(Stored items from a collection)
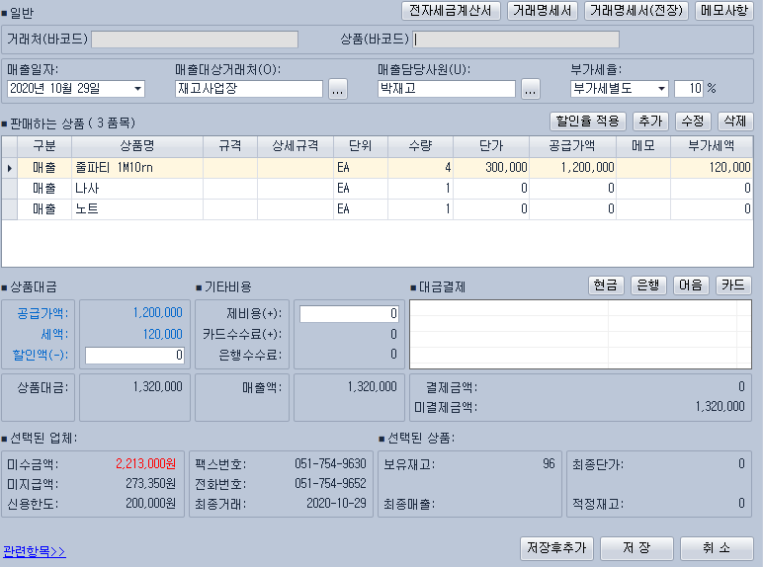The height and width of the screenshot is (567, 763).
Task: Click the 저장후추가 button
Action: [x=557, y=548]
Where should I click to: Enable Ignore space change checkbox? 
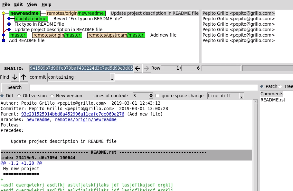pyautogui.click(x=157, y=96)
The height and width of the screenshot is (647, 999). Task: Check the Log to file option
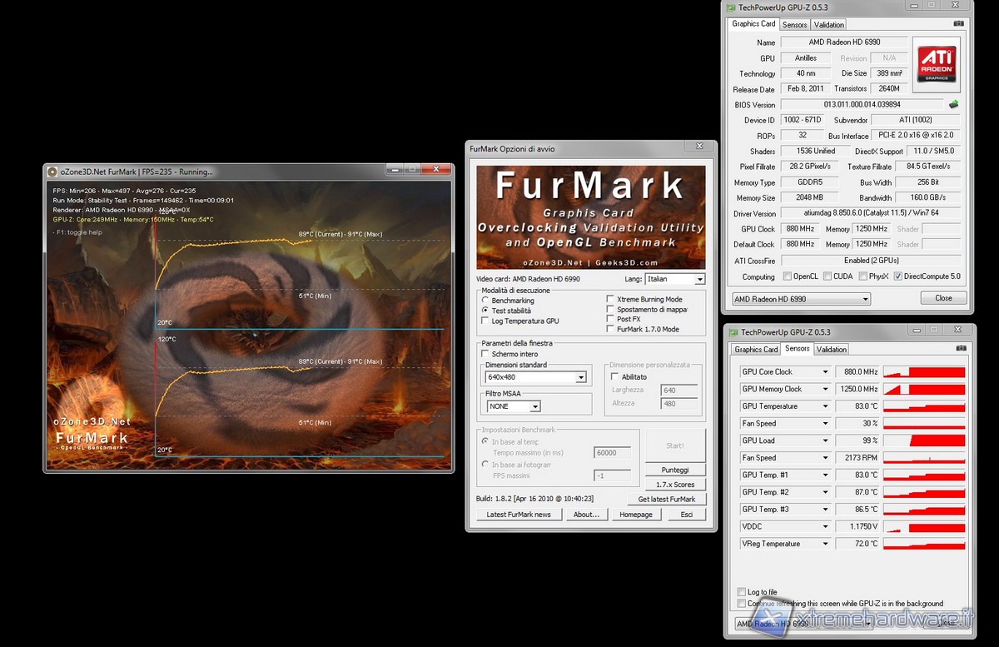coord(742,592)
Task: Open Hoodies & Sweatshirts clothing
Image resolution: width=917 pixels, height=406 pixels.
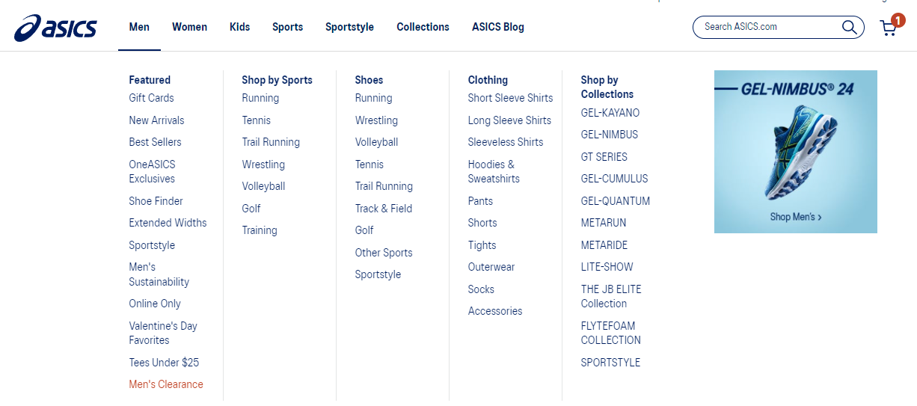Action: coord(494,171)
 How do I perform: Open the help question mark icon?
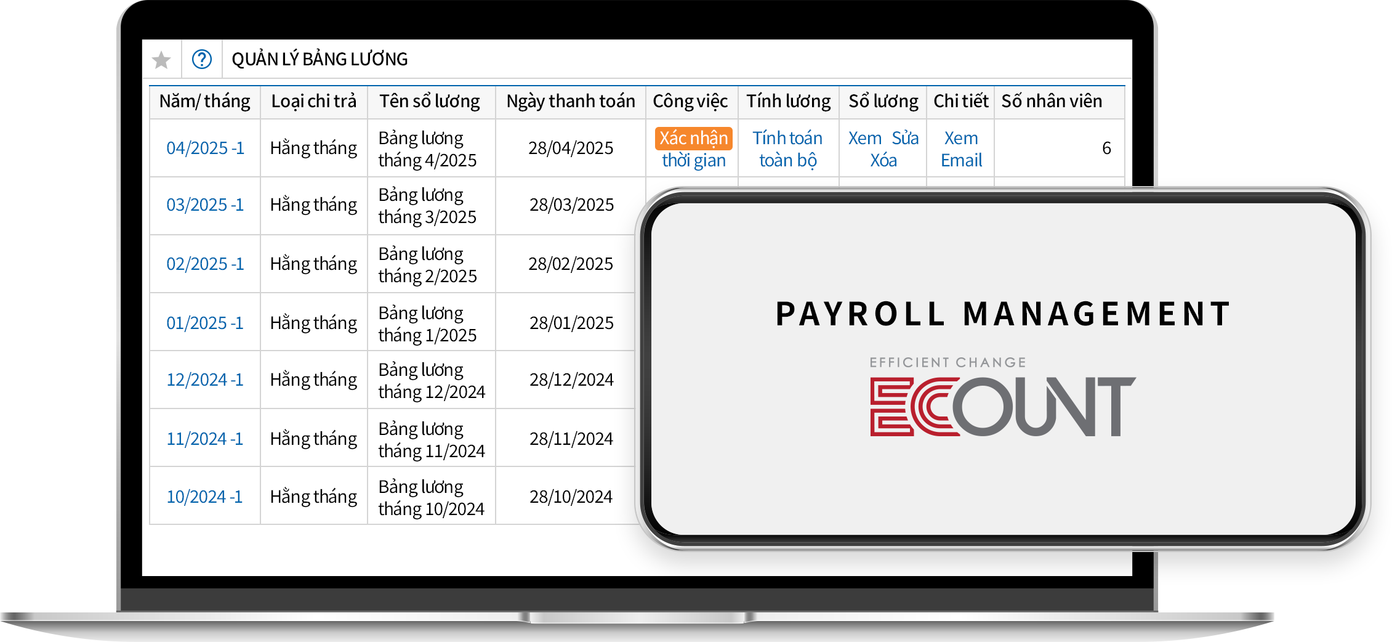coord(202,60)
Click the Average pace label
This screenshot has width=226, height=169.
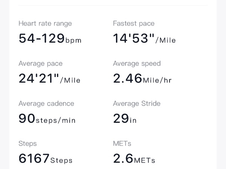(40, 63)
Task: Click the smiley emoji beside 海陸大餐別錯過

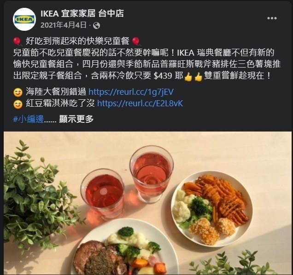Action: tap(18, 92)
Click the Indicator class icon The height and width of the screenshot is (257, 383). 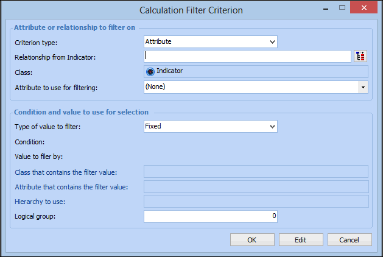(150, 72)
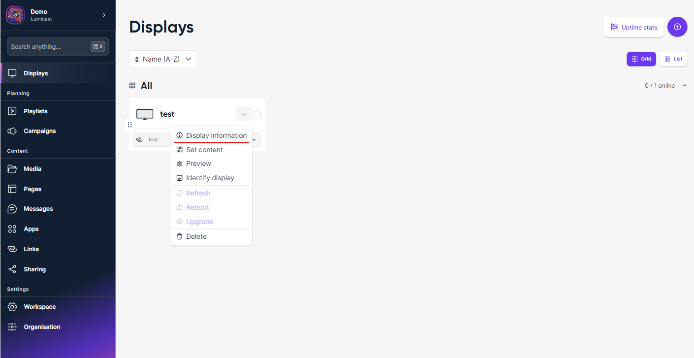Tick the checkbox on the test display
Image resolution: width=694 pixels, height=358 pixels.
pyautogui.click(x=257, y=114)
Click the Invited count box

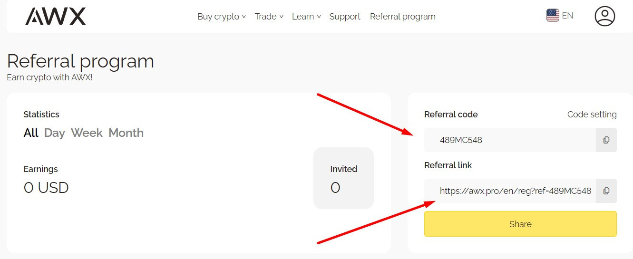click(343, 178)
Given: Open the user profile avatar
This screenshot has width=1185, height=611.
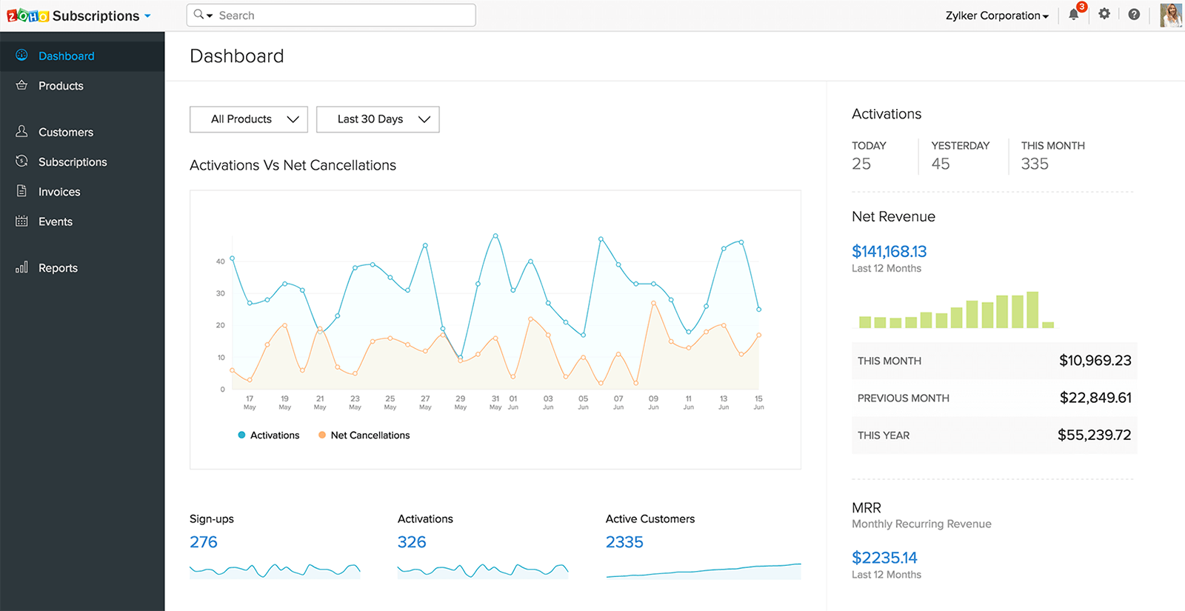Looking at the screenshot, I should 1170,15.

What you need to do:
Print nothing except the lines above from the one containing "Where should I" down to the one containing "Click the Average pace label", both included, exactly as written and free of pictures.

Exercise answer:
Where should I click to: Enable Ignore space change checkbox? 
pyautogui.click(x=157, y=96)
The height and width of the screenshot is (647, 999). Task: Check the Log to file option
coord(742,592)
Task: Open Hoodies & Sweatshirts clothing
Image resolution: width=917 pixels, height=406 pixels.
Action: coord(494,171)
 How do I perform: Open the help question mark icon?
coord(202,60)
Click the Average pace label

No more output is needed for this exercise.